PROBLEM TO WORK ON → Give every line of the records below as a numbered list, skipping blank lines and leaving out the pictures.

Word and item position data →
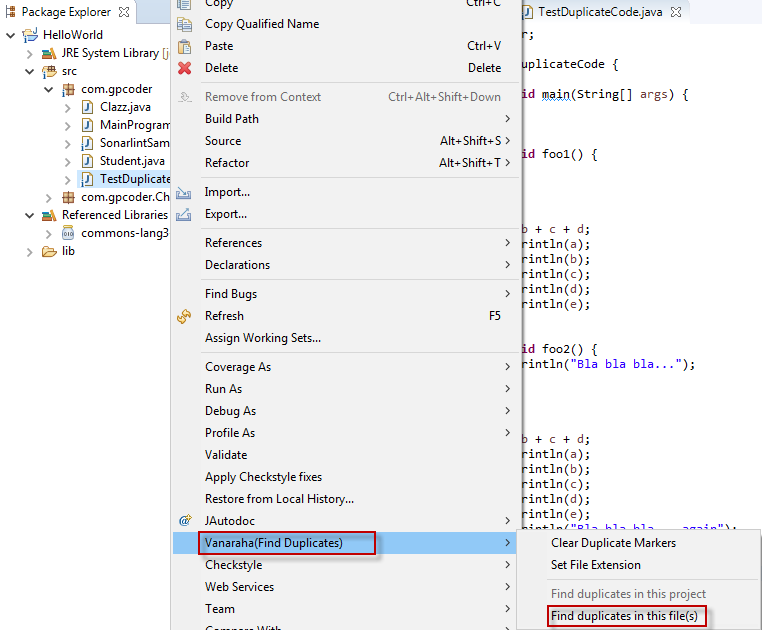This screenshot has height=630, width=762.
Task: Switch to TestDuplicateCode.java editor tab
Action: click(594, 12)
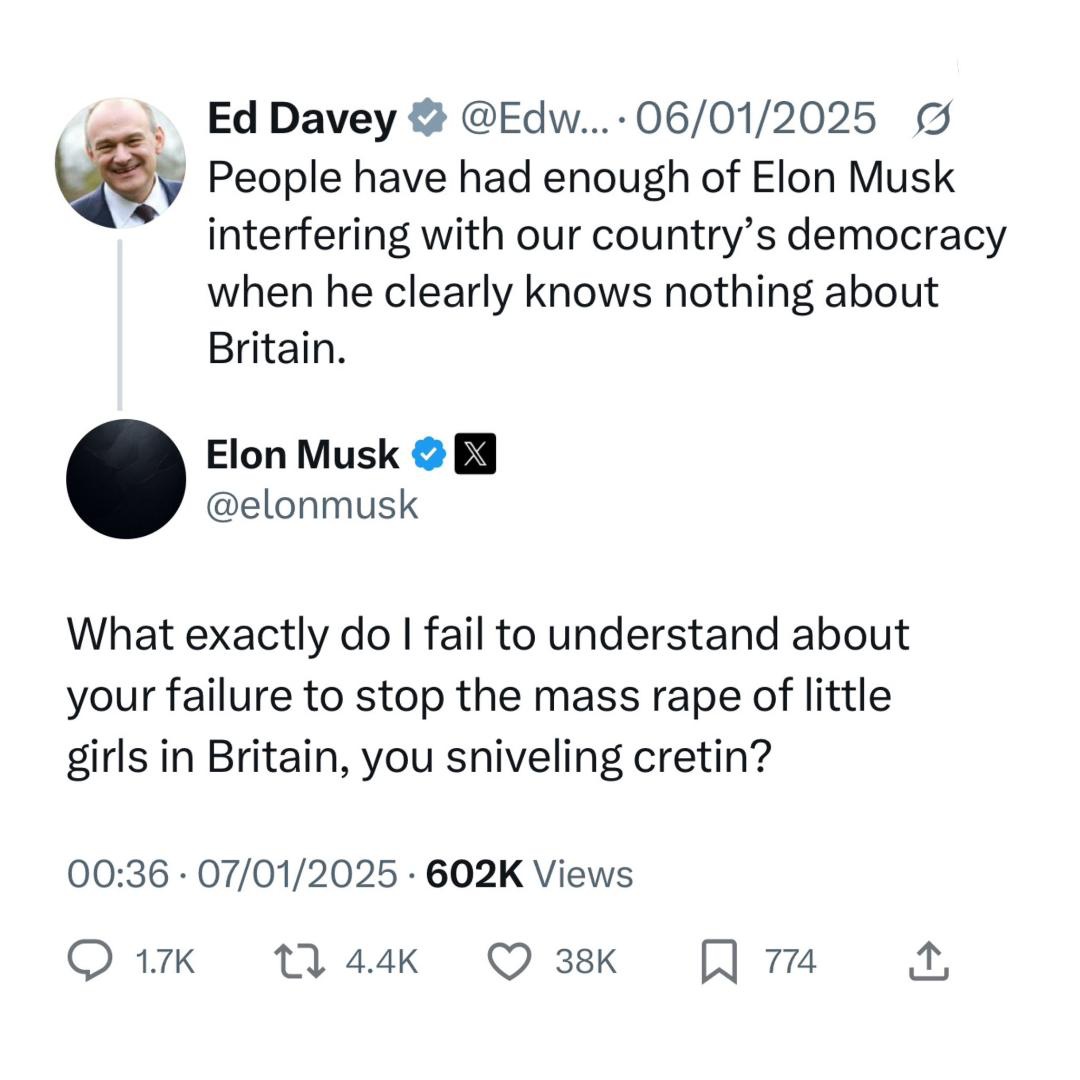Click the 06/01/2025 date of the quoted post
1080x1080 pixels.
[756, 119]
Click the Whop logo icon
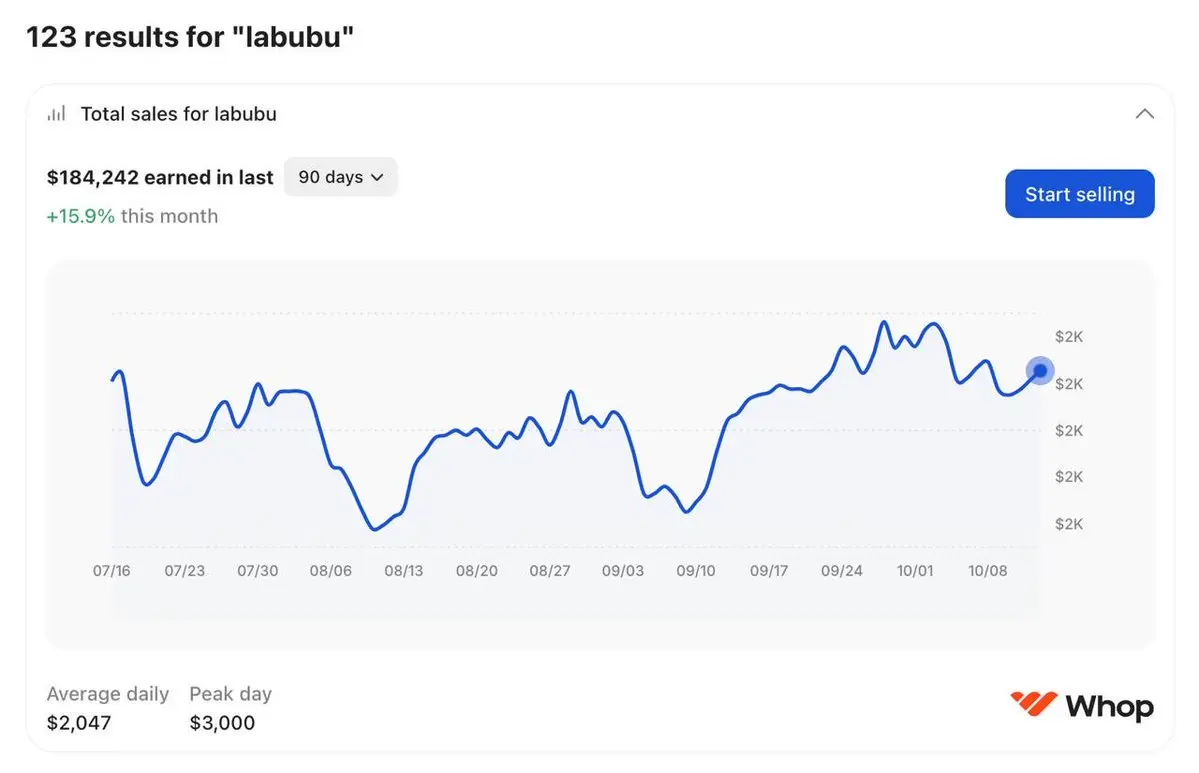This screenshot has height=773, width=1199. [1033, 705]
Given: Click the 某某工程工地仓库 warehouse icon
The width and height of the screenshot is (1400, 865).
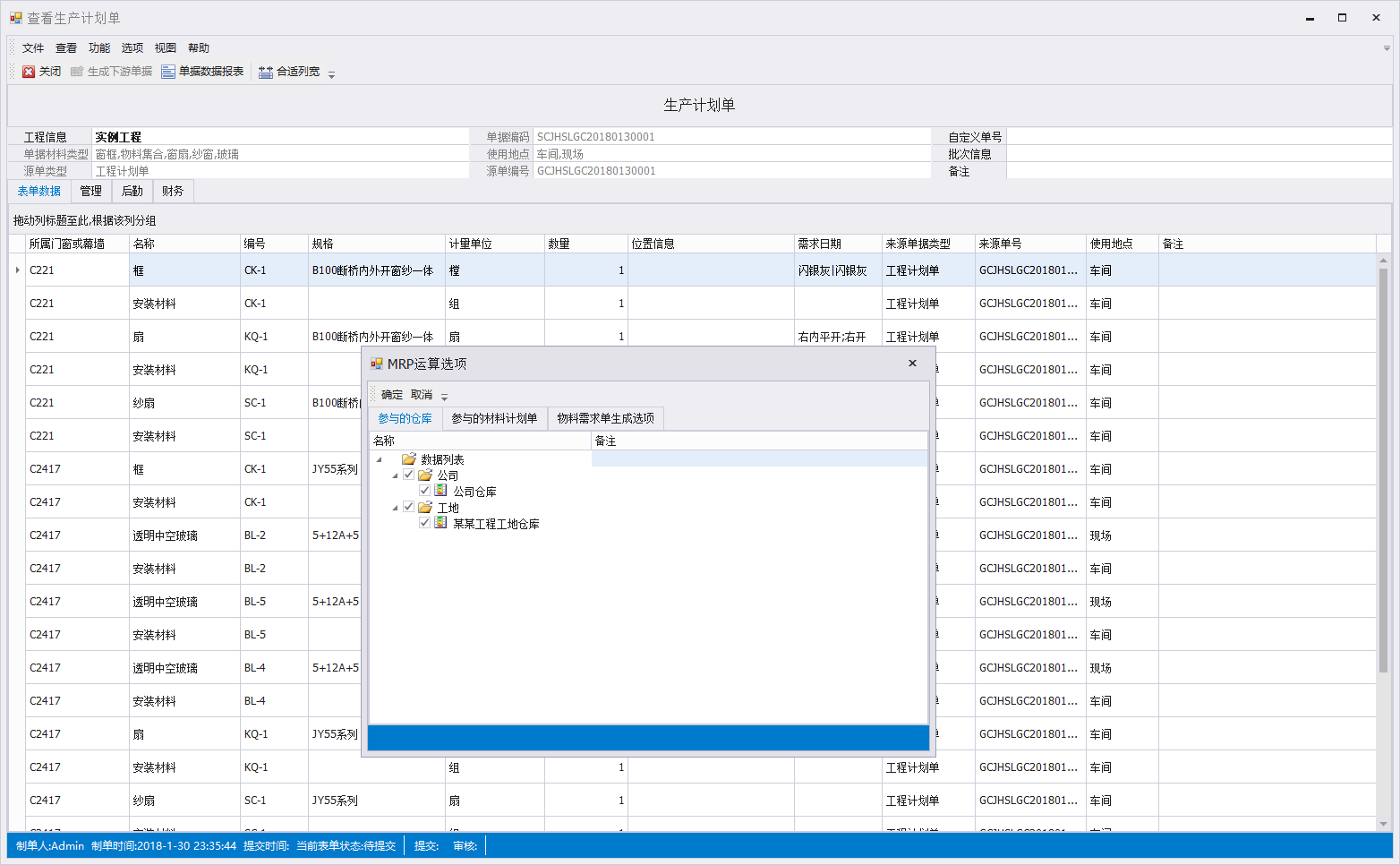Looking at the screenshot, I should [441, 523].
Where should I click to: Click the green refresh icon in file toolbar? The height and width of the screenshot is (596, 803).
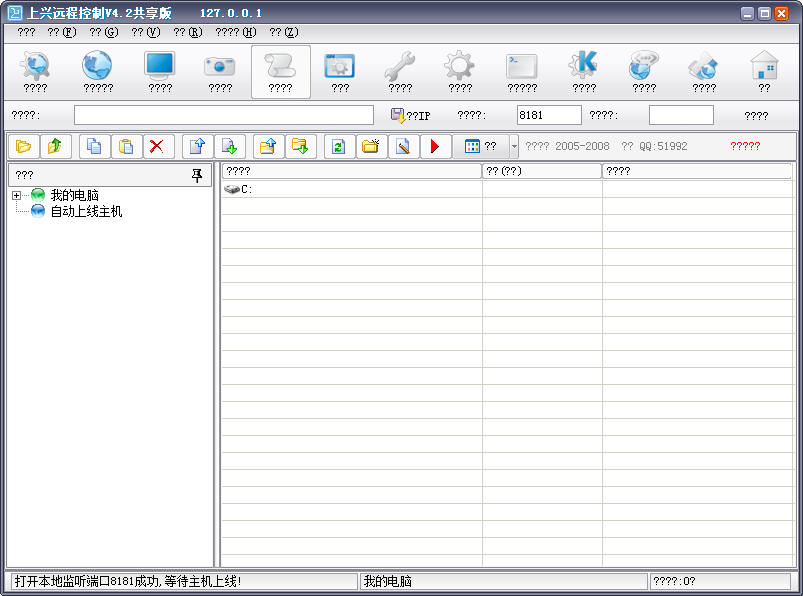pyautogui.click(x=338, y=147)
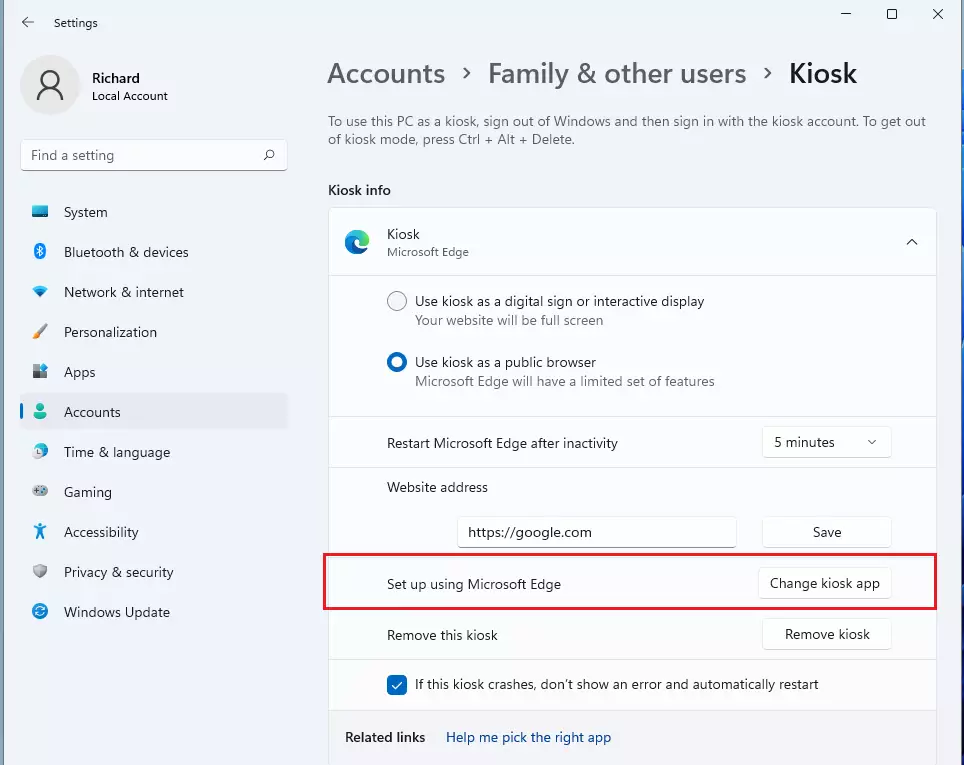Click the Network & internet wifi icon

pos(40,291)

SOLUTION FOR THIS TASK →
1. This screenshot has height=630, width=762.
2. Task: Switch to TestDuplicateCode.java editor tab
3. Action: click(594, 12)
4. Click the 06/01/2025 date of the quoted post
5. 1080x1080 pixels.
6. [756, 119]
7. Click the Whop logo icon
8. This screenshot has height=773, width=1199. [1033, 705]
9. Given: Click the 某某工程工地仓库 warehouse icon
10. The width and height of the screenshot is (1400, 865).
11. Looking at the screenshot, I should [441, 523].
12. Where should I click to: Click the green refresh icon in file toolbar? The height and width of the screenshot is (596, 803).
13. pyautogui.click(x=338, y=147)
14. Click the Network & internet wifi icon
15. pos(40,291)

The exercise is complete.